Across from her, in another mirror, the full-length one, herself regarded her. She went forward to it, to that image so irritatingly familiar, so constant as life changed it, so necessarily dear. Fair hair, if maintained too late in life, too brightly, always made the most sensible of women look foolish. There was hers, allowed to gray gently, disordered no more than was natural in the boudoir, framing a face still rational, if strained. “Dear me,” she said to it. “All you need is somebody to talk to, get it out of your system. Somebody like yourself.” As if prodded, she turned and surveyed the room.
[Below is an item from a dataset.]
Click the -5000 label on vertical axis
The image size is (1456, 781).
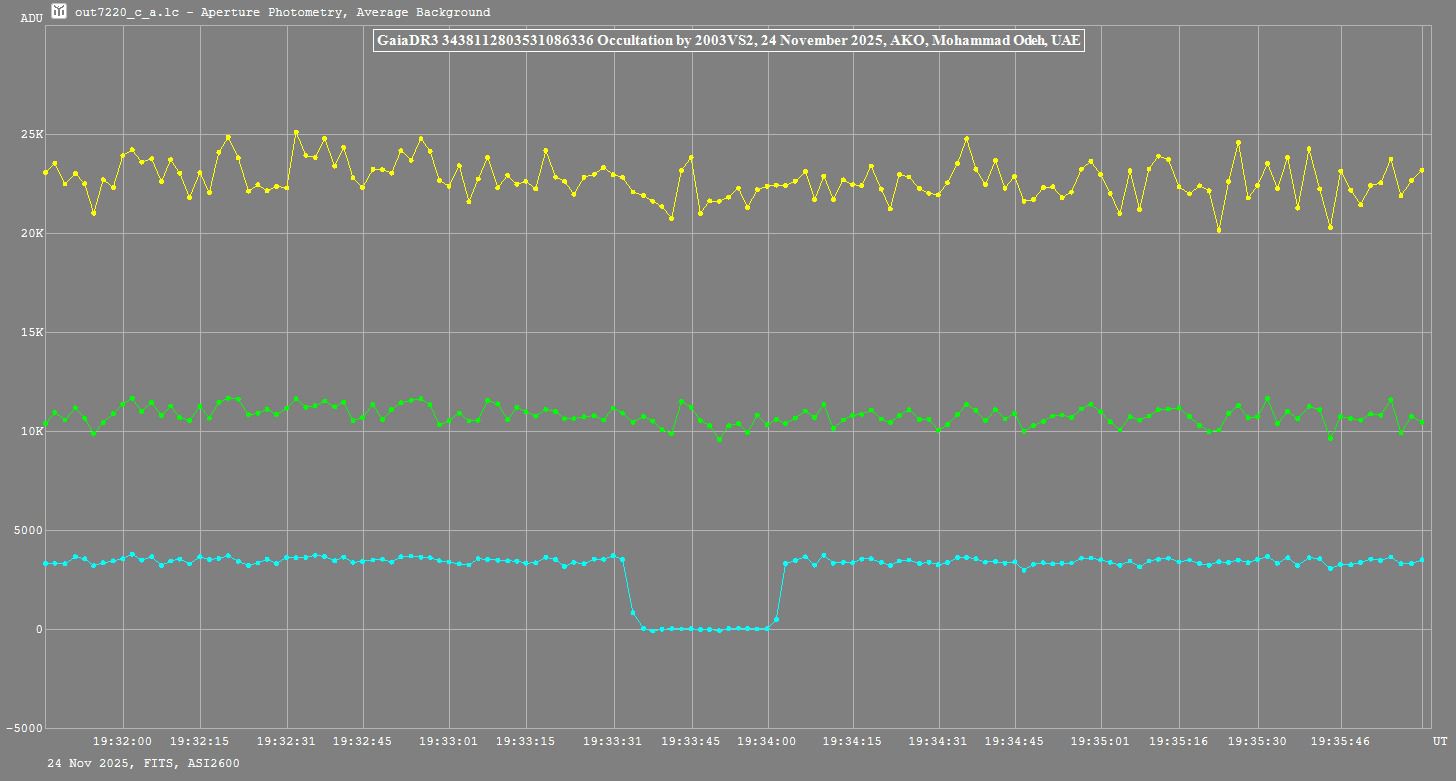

Even in the glare of the lights, the naked black projected from the window, the room sent out to her, in half a dozen pleasant little touches, the same sense of its compatible owner that she had had from the beginning. There, flung down, was Mrs. Berry’s copy of
The Eustace Diamonds,
a book that she had always meant to read and had been delighted to find here, along with many others of its ilk and still others she herself owned. How many people knew good bisque and how cheaply it might still be collected, or could let it hobnob so amiably with grandmotherly bits of Tiffanyware, even with the chipped Quimper ashtrays that Mrs. Berry, like Mrs. Hazlitt at the time of her own marriage, must once have thought the cutest in the world. There were the white walls, with the silly, strawberry-mouthed Marie Laurencin just above the Beerbohm, the presence of good faded colors, the absence of the new or fauve. On the night table were the scissors, placed, like everything in the house, where Mrs. Hazlitt would have had them, near them a relic that winked of her own childhood—and kept on, she would wager, for the same reason—a magnifying glass exactly like her father’s. Above them, the only floor lamp in the house, least offensive of its kind, towered above all the table ones, sign of a struggle between practicality and grace that she knew well, whose end she could applaud. Everywhere indeed there were the same signs of the struggles toward taste, the decline of taste into the prejudices of comfort, that went with a whole milieu and a generation—both hers. And over there was, even more personally, the second bed.